Aim of the exercise
Write the next passage of the text below on Civil War history along the lower Rio Grande, starting right after its final sentence about Clarksville.

Text excerpt
------------------------------------

Brownsville Market Square

Before and during the Civil War, Brownsville was a major hub in the international trade flowing out of the Rio Grande. Slavery was not common in Brownsville, so when the Civil War erupted, Brownsville residents chose sides for either personal or business reasons. When Texas seceded from the Union in February 1861, Confederates chased their Unionist neighbors out of town and confiscated their properties. Many of those Union supporters fled across the river to Matamoros and formed military units to fight their former neighbors. When Union ships blockaded the southern coastline, planters from Louisiana, Arkansas, and Texas shipped their cotton by train to the area south of Houston. From there, the “white gold” as cotton was known, was transferred by wagons on the difficult overland journey to Brownsville, where it could be ferried across the river to Matamoros. Mexico remained a neutral nation, so Union ships could not legally interfere with trade on the Rio Grande or in Mexican ports. By 1862, wagoneers lined up for miles along the road to Brownsville, waiting for their turn to stack their bales on the town’s wharves. Hoping to stop the cotton trade, Union Army General Nathaniel Banks invaded South Texas in 1863. As Banks's troops burned Fort Brown and destroyed cotton cargoes, Unionists returned from Matamoros, reclaimed their property, and this time sent the Confederates rushing to the opposite shore. Military control of the city would change two more times in 1864. In May 1865, the Confederacy surrendered and Union forces, including U.S. Colored Troops, reclaimed Brownsville.

Clarksville

Clarksville was a small community located near the northern edge of the mouth of the Rio Grande opposite Bagdad. Founded during the 1840s, Clarksville served as a staging area for U.S. troops during the Mexican American War. Early in the Civil War, Clarksville prospered because of the cotton trade and presence of Confederate blockade-runners. In 1863, however, the area was captured and occupied by Union forces, which seized private homes and warehouses and caused most residents to flee. As part of emperor Maximilian’s efforts to suppress Mexican resistance, French gunboats occasionally shelled Clarksville. Theresa Clark Clearwater, daughter of the town's founder, recalled that "often the families were forced to take refuge behind some big sand hill during these bombardments." Troops of the Texas Confederate Calvary, as well as French and Austrian soldiers from Maximilian’s forces also frequented Clarksville. In 1866, American filibusters, private soldiers of fortune, attacked Maximilian's imperial forces at neighboring Bagdad with the help of black soldiers from the 118th U.S. Colored Infantry. The great hurricane of 1867 killed many residents and caused heavy damage to Clarksville, but the community survived. In 1872, the building of a railway from Brownsville to Port Isabel diverted commerce away from Clarksville, which was damaged again by storms in 1874 and 1886. Eventually, the little community ceased to exist, and a change in the course of the Rio Grande in 1953 resulted in the river flowing over the old site.

------------------------------------

Dataset content
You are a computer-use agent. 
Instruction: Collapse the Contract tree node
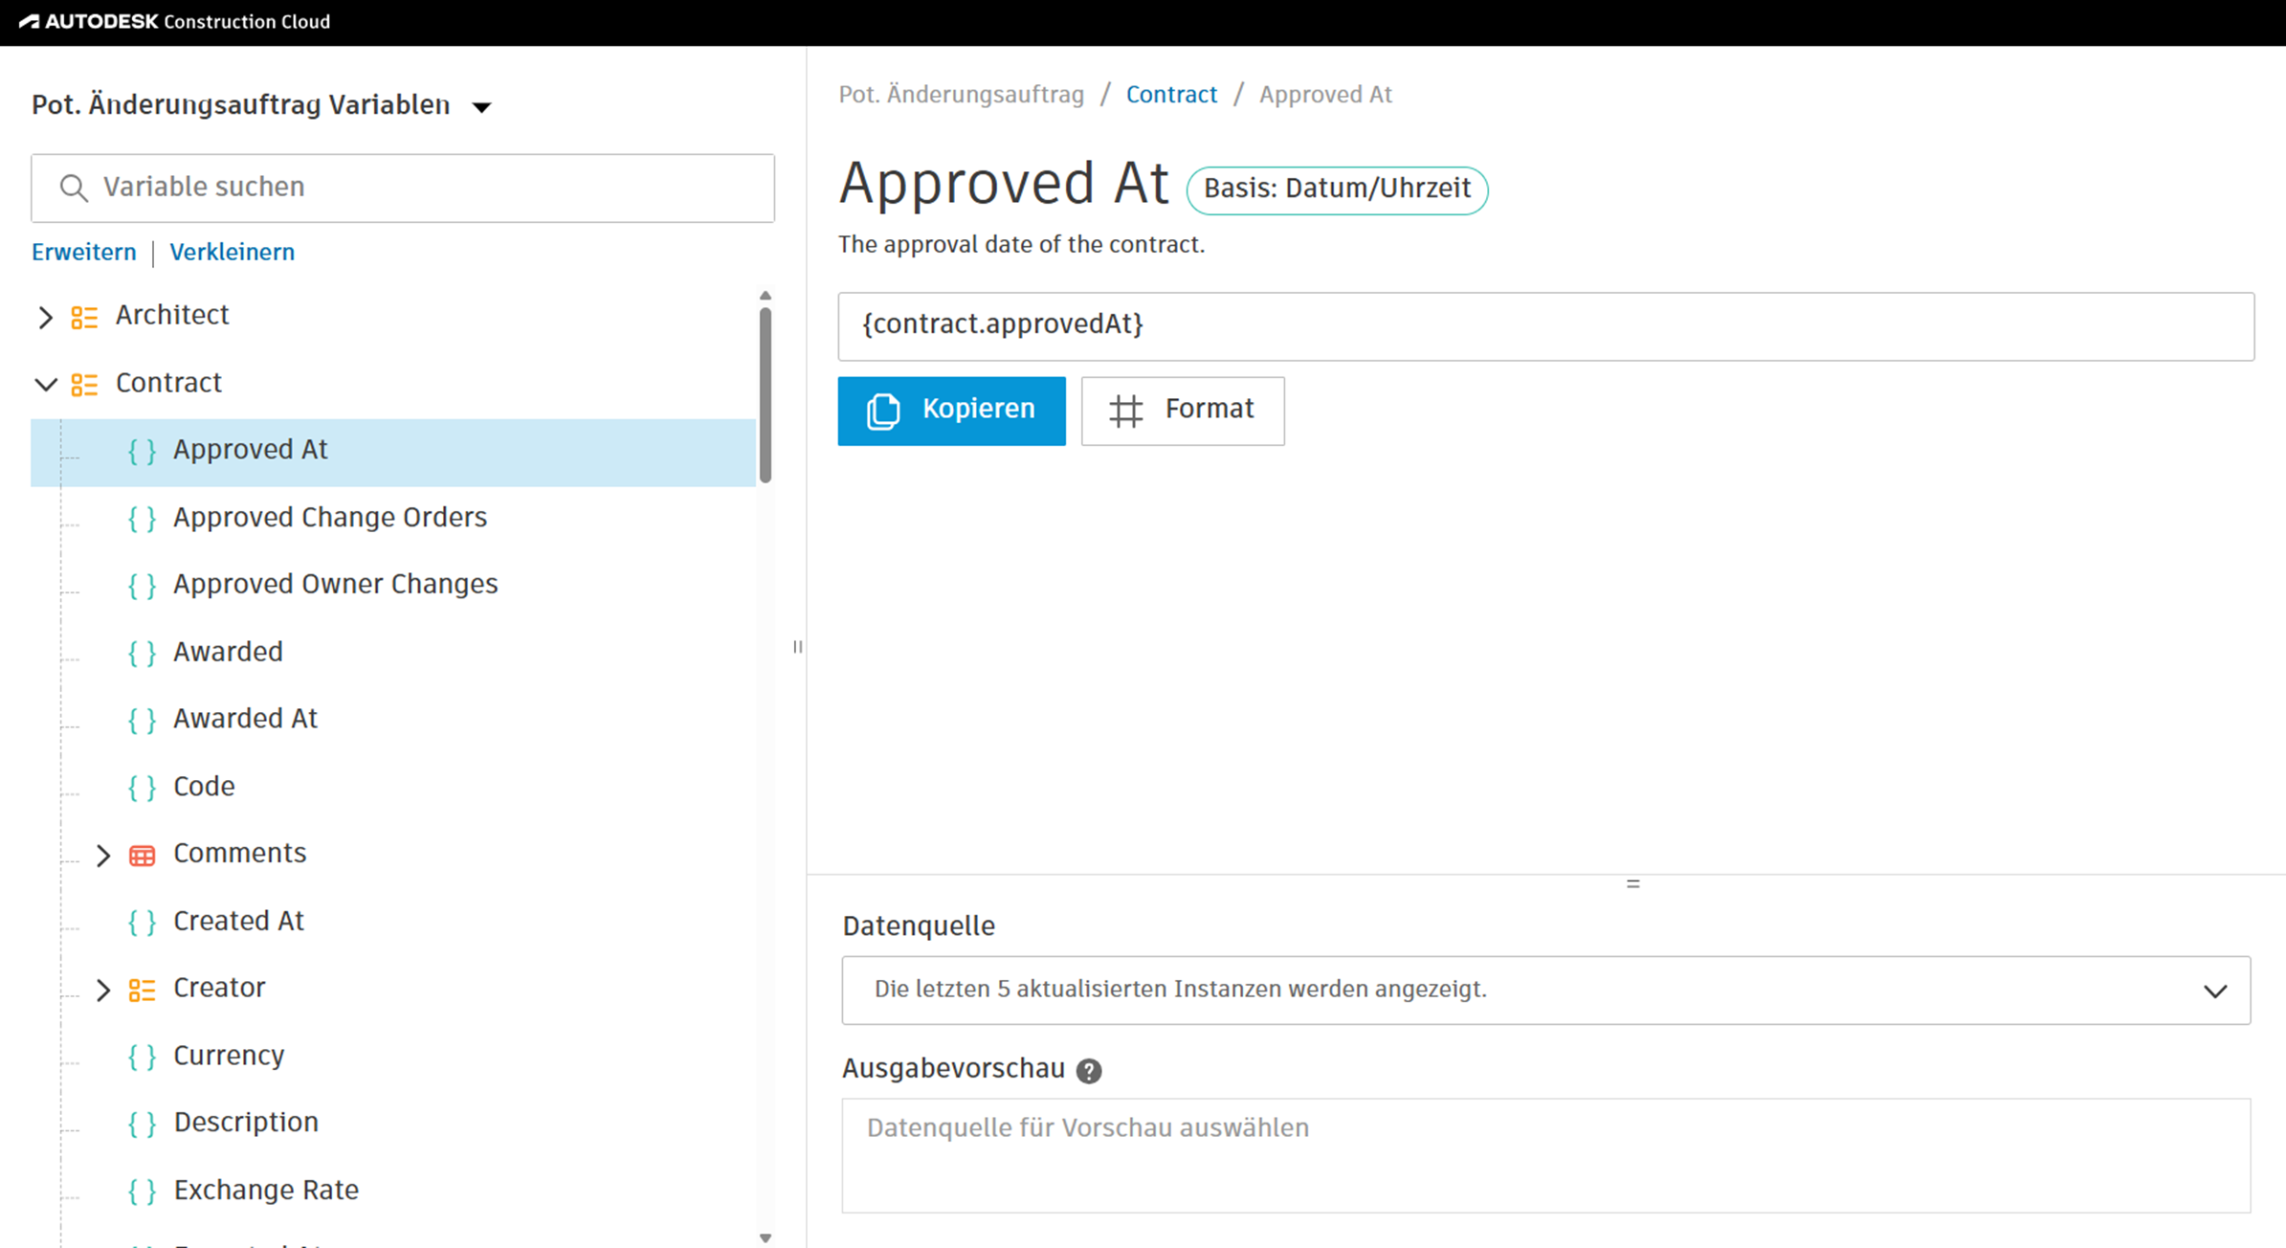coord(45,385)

------------------------------------

Exercise output
Fort Brown

As the primary U.S. military establishment at the mouth of the Rio Grande, Fort Brown became a major prize for both sides during the Civil War. Originally named Fort Texas and later renamed in honor of Major Jacob Brown, one of the first casualties in the Mexican American War, the fort was built by General Zachary Taylor in 1846, making it the first major U.S. military post built along the Rio Grande. In February 1861, Union General David Twiggs—a southern sympathizer—agreed to surrender all military sites in Texas to the Confederacy. During most of the Civil War, Confederate troops at Fort Brown served as guardians of the prosperous cotton trade to Matamoros. In November 1863, however, General Napoleon Dana and seven thousand Union troops seized control of Brownsville. However, the Union army's presence there was brief as Union priorities shifted and troops were dispatched to other fronts. Confederate forces under Colonel John S. “Rip” Ford steadily pushed back the remaining Union troops. In July 1864 the Union once again abandoned the post, leaving Fort Brown in southern hands for the duration of the conflict. After May 1865, Fort Brown was re-occupied by the U.S. Army, including U.S. Colored Troops, and became the Rio Grande district headquarters, resuming its role as a guardian of the border. Fort Brown declined in importance as Mexico stabilized following its revolutionary period (1910-1917) and local law enforcement agencies replaced the military in policing the border. In September 1944 it was formally decommissioned when the 124th Cavalry was sent to Burma during World War II.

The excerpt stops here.